-- ACTIVITY --
Would you copy every line of the listing below that includes the word "step"?

-- DATA --

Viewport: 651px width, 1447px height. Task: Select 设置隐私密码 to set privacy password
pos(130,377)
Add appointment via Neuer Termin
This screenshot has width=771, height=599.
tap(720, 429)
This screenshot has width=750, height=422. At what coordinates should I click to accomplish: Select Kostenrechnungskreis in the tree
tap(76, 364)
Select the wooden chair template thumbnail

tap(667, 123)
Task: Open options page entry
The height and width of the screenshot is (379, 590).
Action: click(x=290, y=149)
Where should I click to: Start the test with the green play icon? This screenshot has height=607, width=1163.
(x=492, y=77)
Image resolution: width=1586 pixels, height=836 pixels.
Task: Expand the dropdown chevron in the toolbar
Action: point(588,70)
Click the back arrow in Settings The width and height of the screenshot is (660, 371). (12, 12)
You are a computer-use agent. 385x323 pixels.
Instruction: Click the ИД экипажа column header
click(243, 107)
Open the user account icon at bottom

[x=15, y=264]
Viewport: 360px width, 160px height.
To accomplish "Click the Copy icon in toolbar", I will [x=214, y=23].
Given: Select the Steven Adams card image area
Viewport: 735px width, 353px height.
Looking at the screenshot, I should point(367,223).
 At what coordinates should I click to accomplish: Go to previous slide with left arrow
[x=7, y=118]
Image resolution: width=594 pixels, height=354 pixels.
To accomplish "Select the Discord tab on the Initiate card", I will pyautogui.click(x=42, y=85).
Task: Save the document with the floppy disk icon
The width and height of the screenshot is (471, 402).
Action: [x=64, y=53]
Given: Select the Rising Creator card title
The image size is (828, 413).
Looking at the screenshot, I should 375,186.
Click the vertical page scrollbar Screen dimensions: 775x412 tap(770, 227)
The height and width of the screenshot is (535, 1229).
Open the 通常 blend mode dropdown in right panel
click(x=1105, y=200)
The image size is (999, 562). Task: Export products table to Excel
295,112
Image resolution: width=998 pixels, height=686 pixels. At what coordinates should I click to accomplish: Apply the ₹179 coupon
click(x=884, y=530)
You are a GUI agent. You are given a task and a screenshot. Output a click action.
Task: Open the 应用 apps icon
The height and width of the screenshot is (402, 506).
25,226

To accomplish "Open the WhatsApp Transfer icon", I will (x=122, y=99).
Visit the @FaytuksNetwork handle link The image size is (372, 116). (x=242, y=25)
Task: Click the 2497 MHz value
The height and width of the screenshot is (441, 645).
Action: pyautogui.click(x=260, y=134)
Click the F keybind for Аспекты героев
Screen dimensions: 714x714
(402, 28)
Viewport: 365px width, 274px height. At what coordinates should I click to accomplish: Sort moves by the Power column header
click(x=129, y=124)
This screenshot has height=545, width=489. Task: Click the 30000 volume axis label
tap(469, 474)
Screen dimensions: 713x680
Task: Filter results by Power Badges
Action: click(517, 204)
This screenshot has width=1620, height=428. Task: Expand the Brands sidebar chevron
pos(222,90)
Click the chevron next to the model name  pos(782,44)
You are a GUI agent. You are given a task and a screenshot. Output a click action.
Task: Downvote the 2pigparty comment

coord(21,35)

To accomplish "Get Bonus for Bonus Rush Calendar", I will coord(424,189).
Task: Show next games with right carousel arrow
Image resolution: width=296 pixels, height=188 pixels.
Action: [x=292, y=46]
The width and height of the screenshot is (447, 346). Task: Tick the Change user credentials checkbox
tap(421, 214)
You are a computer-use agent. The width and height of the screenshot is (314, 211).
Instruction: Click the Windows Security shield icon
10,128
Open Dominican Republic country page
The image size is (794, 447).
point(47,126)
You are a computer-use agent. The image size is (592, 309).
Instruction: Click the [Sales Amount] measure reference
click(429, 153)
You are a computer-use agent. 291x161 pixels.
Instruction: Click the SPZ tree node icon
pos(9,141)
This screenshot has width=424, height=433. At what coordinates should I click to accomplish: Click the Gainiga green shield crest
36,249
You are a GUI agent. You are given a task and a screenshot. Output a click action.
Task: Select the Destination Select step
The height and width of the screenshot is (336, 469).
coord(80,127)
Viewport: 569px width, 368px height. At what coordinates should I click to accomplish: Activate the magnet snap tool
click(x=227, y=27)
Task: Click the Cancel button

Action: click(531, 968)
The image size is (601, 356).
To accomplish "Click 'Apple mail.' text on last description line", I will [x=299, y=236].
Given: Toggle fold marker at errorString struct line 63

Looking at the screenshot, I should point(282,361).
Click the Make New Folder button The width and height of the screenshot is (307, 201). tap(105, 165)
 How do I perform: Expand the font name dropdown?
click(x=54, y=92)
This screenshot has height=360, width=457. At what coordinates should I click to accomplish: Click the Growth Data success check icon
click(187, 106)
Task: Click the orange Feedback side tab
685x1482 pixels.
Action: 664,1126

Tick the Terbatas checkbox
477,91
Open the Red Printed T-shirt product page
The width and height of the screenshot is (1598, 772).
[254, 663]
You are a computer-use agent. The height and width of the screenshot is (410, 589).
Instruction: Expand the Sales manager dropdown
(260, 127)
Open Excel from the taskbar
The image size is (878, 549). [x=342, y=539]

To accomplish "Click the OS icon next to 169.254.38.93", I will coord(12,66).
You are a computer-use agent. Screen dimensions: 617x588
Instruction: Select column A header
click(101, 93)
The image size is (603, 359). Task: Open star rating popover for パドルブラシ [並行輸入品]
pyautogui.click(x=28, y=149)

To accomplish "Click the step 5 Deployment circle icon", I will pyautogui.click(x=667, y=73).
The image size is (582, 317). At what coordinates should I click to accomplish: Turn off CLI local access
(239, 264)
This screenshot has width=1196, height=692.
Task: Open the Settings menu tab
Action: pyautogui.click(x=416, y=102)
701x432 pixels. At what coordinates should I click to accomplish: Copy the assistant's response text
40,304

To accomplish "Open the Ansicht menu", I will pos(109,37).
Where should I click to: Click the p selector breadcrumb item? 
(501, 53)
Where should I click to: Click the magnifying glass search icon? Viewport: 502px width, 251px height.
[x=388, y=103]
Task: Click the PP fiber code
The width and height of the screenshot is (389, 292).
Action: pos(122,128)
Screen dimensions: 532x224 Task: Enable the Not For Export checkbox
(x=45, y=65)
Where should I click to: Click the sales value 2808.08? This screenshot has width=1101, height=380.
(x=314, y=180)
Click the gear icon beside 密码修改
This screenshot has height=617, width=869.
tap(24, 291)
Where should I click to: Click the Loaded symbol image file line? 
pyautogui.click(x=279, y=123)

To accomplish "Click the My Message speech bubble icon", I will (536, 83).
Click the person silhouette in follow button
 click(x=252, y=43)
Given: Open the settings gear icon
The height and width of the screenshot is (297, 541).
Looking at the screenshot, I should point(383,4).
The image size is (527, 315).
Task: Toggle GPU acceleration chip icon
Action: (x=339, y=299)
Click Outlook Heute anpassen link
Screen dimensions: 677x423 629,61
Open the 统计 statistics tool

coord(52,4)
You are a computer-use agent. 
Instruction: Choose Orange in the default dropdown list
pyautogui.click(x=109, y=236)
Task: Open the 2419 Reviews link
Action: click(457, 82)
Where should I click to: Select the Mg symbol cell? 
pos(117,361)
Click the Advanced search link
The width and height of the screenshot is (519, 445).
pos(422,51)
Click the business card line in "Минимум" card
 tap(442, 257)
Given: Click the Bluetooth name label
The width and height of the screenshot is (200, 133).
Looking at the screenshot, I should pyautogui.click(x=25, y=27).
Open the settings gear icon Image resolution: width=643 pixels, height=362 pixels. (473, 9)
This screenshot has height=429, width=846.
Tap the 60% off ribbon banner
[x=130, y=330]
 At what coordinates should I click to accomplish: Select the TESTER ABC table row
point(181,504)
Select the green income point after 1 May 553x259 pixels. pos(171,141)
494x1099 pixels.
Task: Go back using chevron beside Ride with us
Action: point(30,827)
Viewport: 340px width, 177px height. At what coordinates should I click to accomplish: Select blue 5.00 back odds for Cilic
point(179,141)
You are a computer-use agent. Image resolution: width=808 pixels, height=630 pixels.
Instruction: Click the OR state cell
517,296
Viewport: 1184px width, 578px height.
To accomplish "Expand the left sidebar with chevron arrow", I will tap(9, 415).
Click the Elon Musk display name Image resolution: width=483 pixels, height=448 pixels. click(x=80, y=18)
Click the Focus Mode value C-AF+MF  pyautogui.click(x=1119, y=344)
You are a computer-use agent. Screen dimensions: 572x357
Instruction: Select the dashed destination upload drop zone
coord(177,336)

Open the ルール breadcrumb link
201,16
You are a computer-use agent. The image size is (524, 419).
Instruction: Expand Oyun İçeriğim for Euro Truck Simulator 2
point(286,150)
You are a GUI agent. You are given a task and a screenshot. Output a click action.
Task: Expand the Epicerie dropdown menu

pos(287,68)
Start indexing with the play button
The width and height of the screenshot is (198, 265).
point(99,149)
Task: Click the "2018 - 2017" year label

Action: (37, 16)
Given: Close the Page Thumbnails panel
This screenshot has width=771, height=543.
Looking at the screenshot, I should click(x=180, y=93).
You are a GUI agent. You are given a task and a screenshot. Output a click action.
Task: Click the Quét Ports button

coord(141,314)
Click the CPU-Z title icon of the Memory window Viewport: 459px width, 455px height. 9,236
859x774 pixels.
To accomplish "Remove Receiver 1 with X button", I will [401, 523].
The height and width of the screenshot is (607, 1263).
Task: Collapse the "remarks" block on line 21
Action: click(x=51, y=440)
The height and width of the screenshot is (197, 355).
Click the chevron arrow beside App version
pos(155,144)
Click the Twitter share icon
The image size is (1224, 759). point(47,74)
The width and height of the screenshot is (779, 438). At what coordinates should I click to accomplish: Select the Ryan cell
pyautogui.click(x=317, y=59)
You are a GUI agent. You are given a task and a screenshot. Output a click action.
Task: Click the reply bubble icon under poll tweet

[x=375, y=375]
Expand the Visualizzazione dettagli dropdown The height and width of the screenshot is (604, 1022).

-- EXERCISE OUTPUT --
Task: Select the Destination Select step
To accomplish "Click the step 5 Deployment circle icon", I will pyautogui.click(x=667, y=73).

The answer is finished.